Hichisō (七宗町, Hichisō-chō) is a town located in Kamo District, Gifu, Japan. As of 1 January 2019, the town had an estimated population of 3,801 in and a population density of 94 persons per km^{2}, in 1437 households. The total area of the town was 7.91 sqkm.

==Geography==
Hichisō is located in the Nōbi Plain of southern Gifu Prefecture, approximately 50 kilometers north of Nagoya metropolis. The Hida River flow through the town. The town has a climate characterized by characterized by hot and humid summers, and mild winters (Köppen climate classification Cfa). The average annual temperature in Hichisō is 14.4 °C. The average annual rainfall is 2153 mm with September as the wettest month. The temperatures are highest on average in August, at around 27.1 °C, and lowest in January, at around 2.4 °C.

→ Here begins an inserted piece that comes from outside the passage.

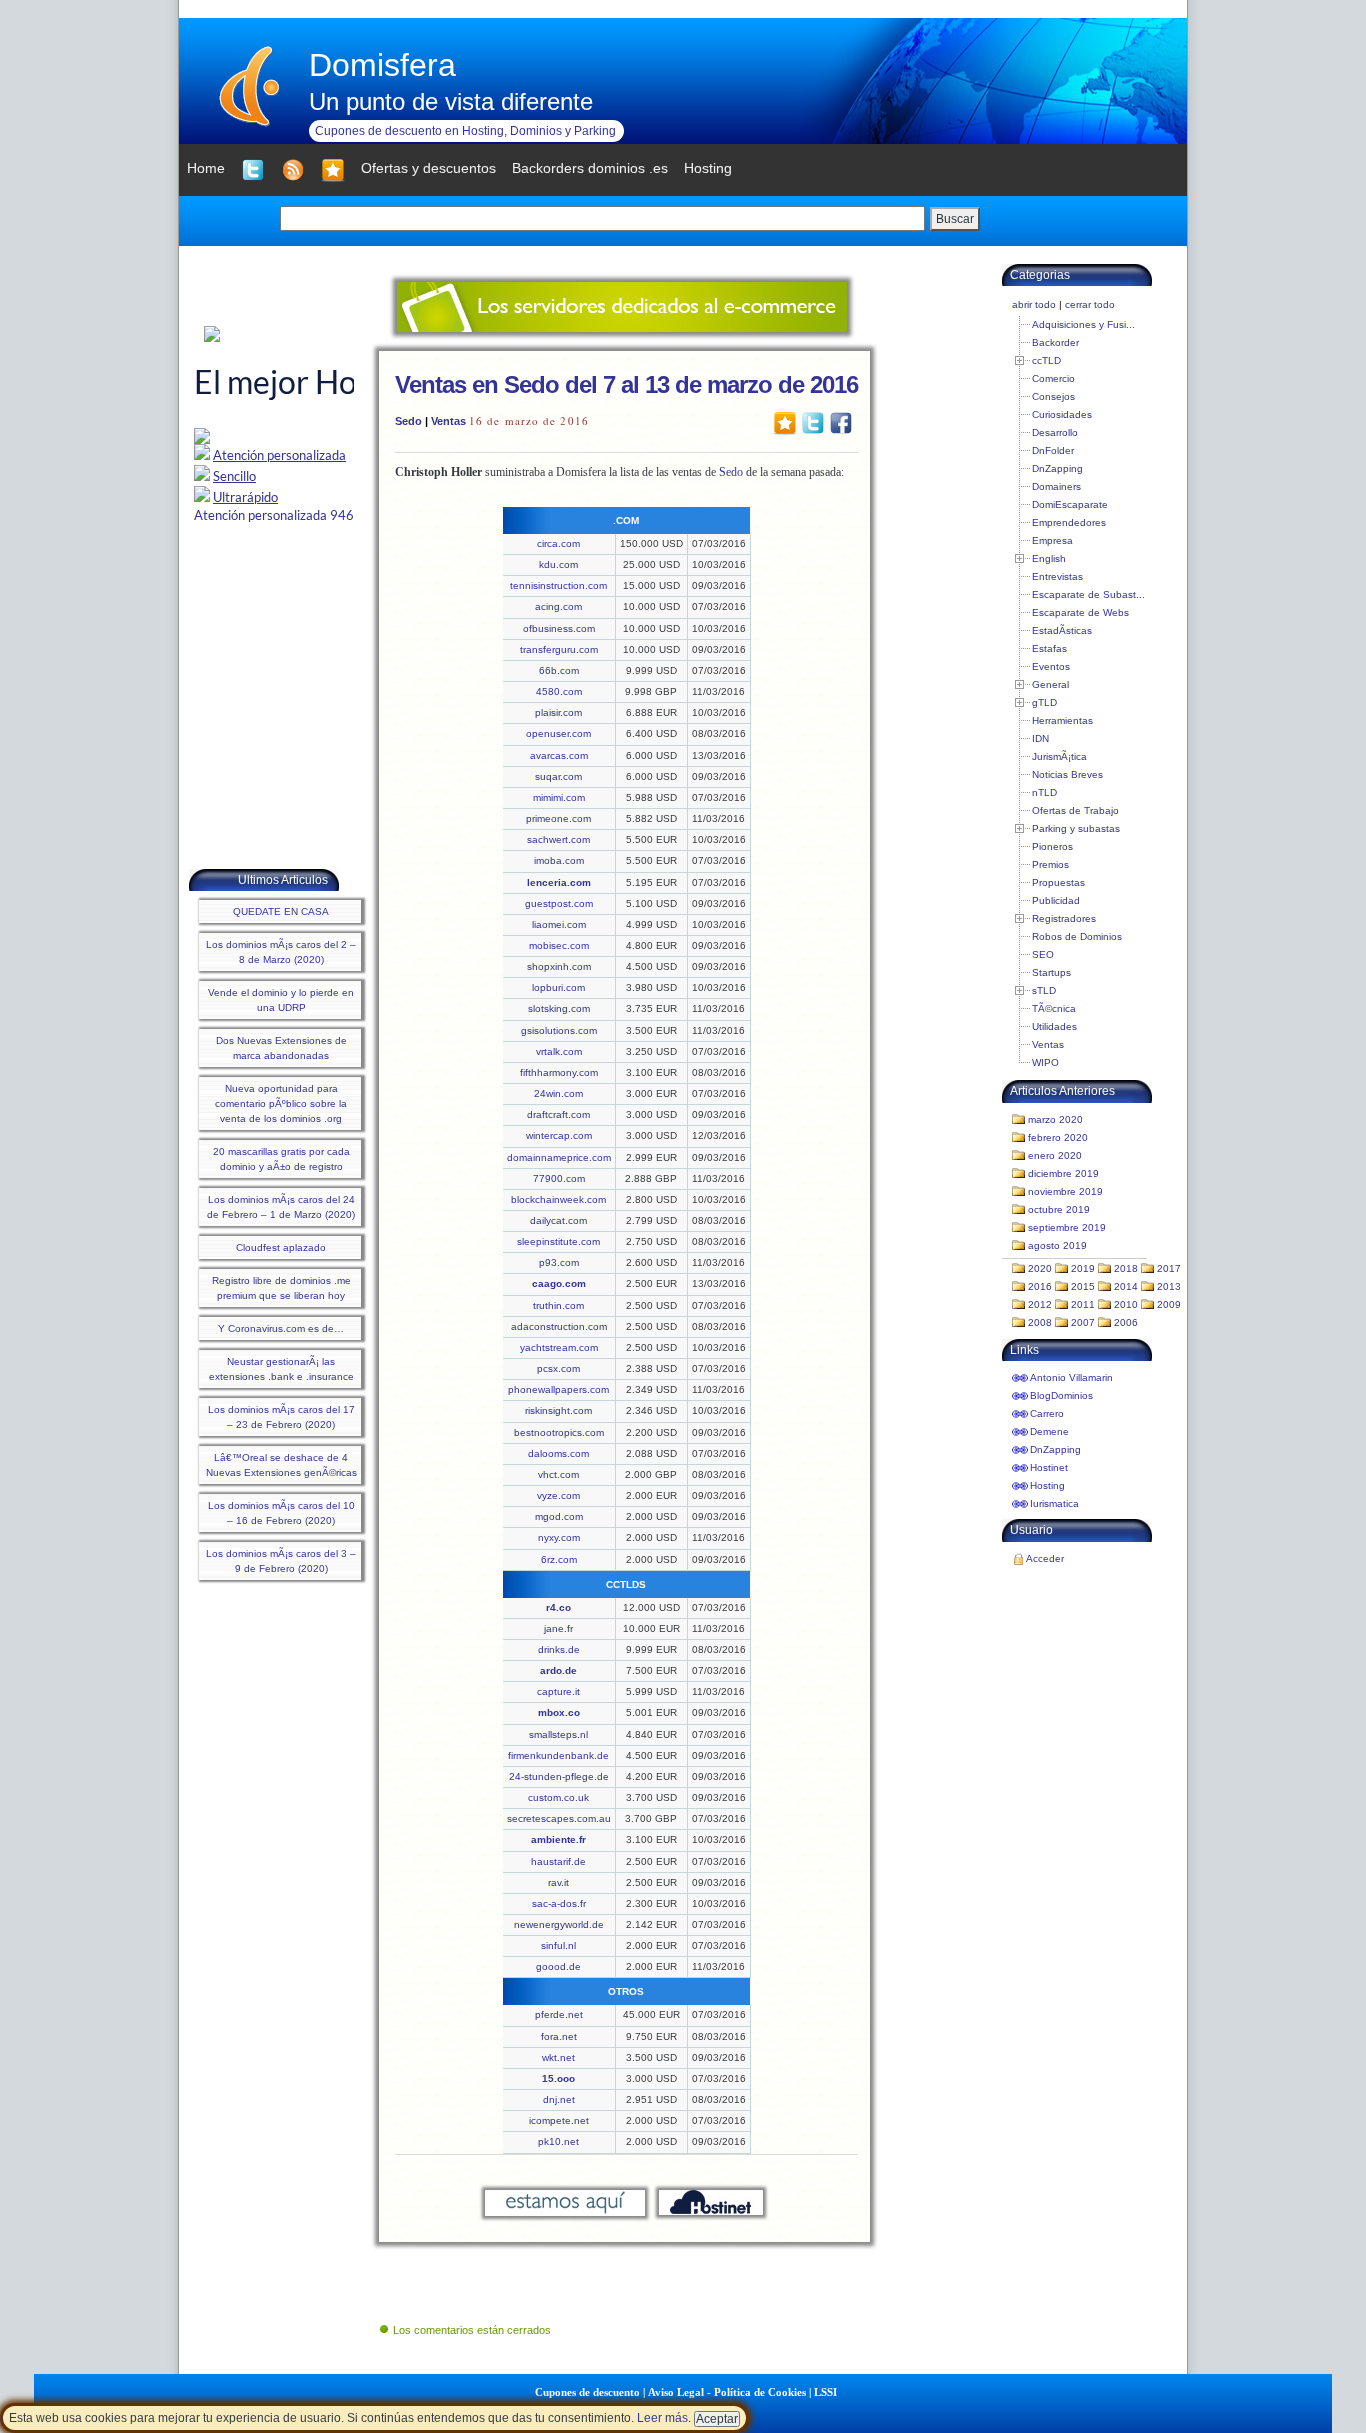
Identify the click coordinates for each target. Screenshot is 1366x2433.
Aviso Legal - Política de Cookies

===Neighbouring municipalities===
- Gifu Prefecture
  - Gero
  - Kawabe
  - Minokamo
  - Seki
  - Shirakawa
  - Yaotsu

==Demographics==
Per Japanese census data, the population of Hichisō has declined at an accelerating rate over the past 50 years.

==History==
The area around Hichisō was part of traditional Mino Province. During the Edo period, it was part of the territory controlled by Owari Domain. During the post-Meiji restoration cadastral reforms, the villages of Kabuchi and Kamiaso were created within Mugi District, Gifu with the establishment of the modern municipalities system on July 1, 1889. Kamiaso was transferred to Kamo District in 1952, followed by Kabuki in 1955. The two villages merged on February 11, 1955, to form the village of Hichisō. Hichisō was elevated to town status on April 1, 1971. Plans to merge with the neighbouring city of Minokamo were rejected by a referendum in December 2004.

==Economy==
The mainstay of the local economy is agriculture.

==Education==
Hichisō has two public elementary schools and two public middle schools operated by the town government. The town does not have a high school.